Mulai dari mengajak masyarakat mengenakan masker hingga ajakan dan
imbauan yang disampaikan lewat radio dan media massa lainnya.
Edi membenarkan jika kepekatan kabut asap di Padang beberapa hari ini
mengalami fluktuasi. Terkadang cukup tebal, tetapi di lain waktu
menipis. Pada Kamis (22/10) pagi kepekatan asap sedikit tebal dari
sebelumnya.
“Kita terus mengukur. Jarak pandang pada hari ini
(Kamis-red) memang agak pendek dari hari kemarin. Antisipasinya kita
mengimbau masyarakat banyak mengkonsumsi air putih, sayur dan buahan,
mengurangi aktifitas di luar ruangan bila tidak perlu, lindungi air
minum dari asap dan debu, serta mencuci makanan terutama buah dan sayur
sebelum dikonsumsi.
Kemudian meningkatkan kewaspadaan di jalan raya
karena menurunnya jarak pandang, dan lebih utama lagi jangan membakar
sampah. Mengenakan masker tidak hanya di luar ruangan, tetapi juga di
dalam ruangan,” timpalnya.
Sementara itu, Dr Eka Lusthi
menyebut setelah melihat kondisi kabut asap hari ini, Walikota Padang
kemudian menginstruksikan jajaran kerjanya untuk membagikan masker
kepada masyarakat.

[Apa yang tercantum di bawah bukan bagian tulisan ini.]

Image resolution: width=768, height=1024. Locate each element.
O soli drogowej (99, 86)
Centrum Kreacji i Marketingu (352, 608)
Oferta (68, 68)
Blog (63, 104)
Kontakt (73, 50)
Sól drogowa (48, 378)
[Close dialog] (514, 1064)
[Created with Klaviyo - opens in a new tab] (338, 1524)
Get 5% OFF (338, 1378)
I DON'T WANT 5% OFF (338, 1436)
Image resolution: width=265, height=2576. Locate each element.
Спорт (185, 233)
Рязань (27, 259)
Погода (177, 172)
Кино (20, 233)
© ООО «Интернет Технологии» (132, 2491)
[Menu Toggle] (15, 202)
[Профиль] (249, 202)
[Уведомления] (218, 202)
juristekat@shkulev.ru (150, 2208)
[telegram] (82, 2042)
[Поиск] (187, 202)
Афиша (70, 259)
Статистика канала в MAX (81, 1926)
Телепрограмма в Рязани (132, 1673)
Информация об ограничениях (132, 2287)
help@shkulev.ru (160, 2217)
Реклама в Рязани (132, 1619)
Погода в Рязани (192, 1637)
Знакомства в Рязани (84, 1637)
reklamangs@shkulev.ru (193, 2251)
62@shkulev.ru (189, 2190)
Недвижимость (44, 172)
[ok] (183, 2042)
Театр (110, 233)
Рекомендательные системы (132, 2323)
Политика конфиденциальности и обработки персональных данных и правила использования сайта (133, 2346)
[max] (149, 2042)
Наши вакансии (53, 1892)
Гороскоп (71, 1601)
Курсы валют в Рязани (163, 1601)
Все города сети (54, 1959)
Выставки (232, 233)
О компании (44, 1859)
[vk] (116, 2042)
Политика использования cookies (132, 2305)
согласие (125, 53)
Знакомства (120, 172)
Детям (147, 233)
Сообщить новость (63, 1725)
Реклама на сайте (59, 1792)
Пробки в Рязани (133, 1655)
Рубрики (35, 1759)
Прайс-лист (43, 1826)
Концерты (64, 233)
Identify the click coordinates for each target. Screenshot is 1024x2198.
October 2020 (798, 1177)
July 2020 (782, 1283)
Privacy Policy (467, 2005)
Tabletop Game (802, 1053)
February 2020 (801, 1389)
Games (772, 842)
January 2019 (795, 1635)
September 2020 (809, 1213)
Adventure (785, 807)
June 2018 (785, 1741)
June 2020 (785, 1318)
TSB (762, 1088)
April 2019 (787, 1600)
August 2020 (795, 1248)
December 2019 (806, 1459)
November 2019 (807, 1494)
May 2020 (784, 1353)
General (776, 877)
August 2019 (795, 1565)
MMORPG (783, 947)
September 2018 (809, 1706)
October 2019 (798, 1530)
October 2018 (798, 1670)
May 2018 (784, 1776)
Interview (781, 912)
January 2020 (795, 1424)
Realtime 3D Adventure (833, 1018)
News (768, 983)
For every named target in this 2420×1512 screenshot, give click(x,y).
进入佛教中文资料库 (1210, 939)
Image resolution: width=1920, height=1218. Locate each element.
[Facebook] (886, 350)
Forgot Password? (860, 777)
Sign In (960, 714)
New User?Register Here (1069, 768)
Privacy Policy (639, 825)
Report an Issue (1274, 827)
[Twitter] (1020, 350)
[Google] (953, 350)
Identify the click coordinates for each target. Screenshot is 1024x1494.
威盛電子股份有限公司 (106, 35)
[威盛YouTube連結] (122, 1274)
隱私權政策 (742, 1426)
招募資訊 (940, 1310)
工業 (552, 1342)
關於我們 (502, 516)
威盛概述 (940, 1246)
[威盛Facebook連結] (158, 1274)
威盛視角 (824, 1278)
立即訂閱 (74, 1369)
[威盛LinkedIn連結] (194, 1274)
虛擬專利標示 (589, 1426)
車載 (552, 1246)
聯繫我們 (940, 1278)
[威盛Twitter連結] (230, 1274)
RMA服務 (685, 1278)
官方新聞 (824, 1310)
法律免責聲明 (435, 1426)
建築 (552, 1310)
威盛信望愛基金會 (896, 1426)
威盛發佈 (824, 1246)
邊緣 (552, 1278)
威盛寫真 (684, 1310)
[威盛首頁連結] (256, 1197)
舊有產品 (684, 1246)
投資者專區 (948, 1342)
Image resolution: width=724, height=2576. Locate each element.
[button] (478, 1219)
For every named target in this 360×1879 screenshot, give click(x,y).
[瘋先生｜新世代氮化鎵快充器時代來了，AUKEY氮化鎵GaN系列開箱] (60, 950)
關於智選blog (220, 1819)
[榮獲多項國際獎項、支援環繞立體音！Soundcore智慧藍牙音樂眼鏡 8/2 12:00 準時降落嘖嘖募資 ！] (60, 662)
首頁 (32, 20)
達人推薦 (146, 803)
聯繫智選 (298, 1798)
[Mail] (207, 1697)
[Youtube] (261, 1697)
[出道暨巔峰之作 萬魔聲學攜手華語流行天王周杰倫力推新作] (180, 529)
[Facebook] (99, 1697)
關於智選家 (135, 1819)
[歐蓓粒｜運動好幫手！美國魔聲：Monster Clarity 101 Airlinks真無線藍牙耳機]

Setiap Puskesmas di bawah jajaran Dinas Kesehatan
membagikan masker.
“Duapuluh dua puskesmas menyediakan masker
meski mengalami kekurangan. Saat ini pasokan masker sebanyak 80.000
sudah menuju gudang farmasi,” katanya.
Eka mengatakan dampak
menghirup kabut asap cukup lama akan mengganggu kesehatan. Mereka yang
mengalami sakit kronis, jantung serta alergi termasuk asma akan
mengalami sesak nafas.
Bagi yang tidak memiliki penyakit, akan mengalami
ISPA yang diawali dengan batuk, flu, influenza dan penurunan daya tahan
tubuh.
Eka juga menjelaskan bahwa seluruh masker berbagai jenis
dan bentuk dapat mengantisipasi kabut asap. Karena masker berfungsi
untuk menyaring udara dan mengurangi dampak polusi yang masuk ke tubuh.
Untuk pemakaian masker yang benar, warna hijau tua pada masker berada di
dalam (di hidung dan mulut). Sedangkan bagian berwarna putih berada di
luar.
“Warna putih pada masker itu cukup rapat sehingga dapat
menyaring udara yang datang dari luar. Kalau masker digunakan
sebaliknya, warna hijau di luar itu sebenarnya untuk mengantisipasi
infeksi dan lainnya,” terang Eka.
Eka mengatakan, masalah
kesehatan masyarakat tidak hanya selesai oleh Dinas Kesehatan. Akan
tetapi perlu ketenangan dalam menghadapi masalah kabut asap.
“Kita jangan sangat reaktif dengan kabut asap ini. Tugas kami mencegah
lebih baik dari mengobati sehingga masyarakat tidak sakit,” kata Eka.
Di sisi lain Edi Hasymi terus mengimbau masyarakat untuk tidak membakar
sampah. Meski pada kenyataannya masih banyak masyarakat yang masih saja
membakar sampah tanpa menghiraukan dampaknya.